◆ Task instructions ◆
Copy out the lines of the material below, starting with the line containing "This screenshot has height=465, width=914." and ending with the line containing "The width and height of the screenshot is (818, 634).", both included. Reproduce these lines unchanged, and nothing else.

Raw records:
────────────────────────────────────────

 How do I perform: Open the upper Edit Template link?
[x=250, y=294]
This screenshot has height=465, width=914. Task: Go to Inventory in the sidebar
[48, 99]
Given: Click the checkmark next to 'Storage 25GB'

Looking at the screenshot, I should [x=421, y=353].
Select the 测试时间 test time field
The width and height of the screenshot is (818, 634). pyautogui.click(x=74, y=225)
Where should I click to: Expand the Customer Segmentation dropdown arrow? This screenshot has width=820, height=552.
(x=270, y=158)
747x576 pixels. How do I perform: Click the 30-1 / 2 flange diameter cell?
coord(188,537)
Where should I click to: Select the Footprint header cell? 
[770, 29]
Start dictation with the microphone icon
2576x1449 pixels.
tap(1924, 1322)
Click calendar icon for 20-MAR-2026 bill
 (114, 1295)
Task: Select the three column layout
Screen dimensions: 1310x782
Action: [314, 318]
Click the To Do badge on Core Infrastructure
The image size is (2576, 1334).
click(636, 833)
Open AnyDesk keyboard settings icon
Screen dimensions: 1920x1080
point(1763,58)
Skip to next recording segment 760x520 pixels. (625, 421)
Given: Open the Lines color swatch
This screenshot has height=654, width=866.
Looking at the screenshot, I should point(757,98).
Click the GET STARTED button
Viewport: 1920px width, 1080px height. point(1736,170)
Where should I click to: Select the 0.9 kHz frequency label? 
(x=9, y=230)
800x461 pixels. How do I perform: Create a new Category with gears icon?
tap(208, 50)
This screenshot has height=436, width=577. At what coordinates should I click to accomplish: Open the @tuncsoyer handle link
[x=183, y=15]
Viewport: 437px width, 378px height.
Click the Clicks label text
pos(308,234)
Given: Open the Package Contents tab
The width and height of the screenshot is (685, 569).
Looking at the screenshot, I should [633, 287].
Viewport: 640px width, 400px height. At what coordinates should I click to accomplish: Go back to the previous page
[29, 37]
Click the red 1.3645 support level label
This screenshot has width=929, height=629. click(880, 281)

────────────────────────────────────────

◆ Response below ◆
This screenshot has height=465, width=914. Task: Go to Inventory in the sidebar
[48, 99]
Given: Click the checkmark next to 'Storage 25GB'

Looking at the screenshot, I should [x=421, y=353].
Select the 测试时间 test time field
The width and height of the screenshot is (818, 634). pyautogui.click(x=74, y=225)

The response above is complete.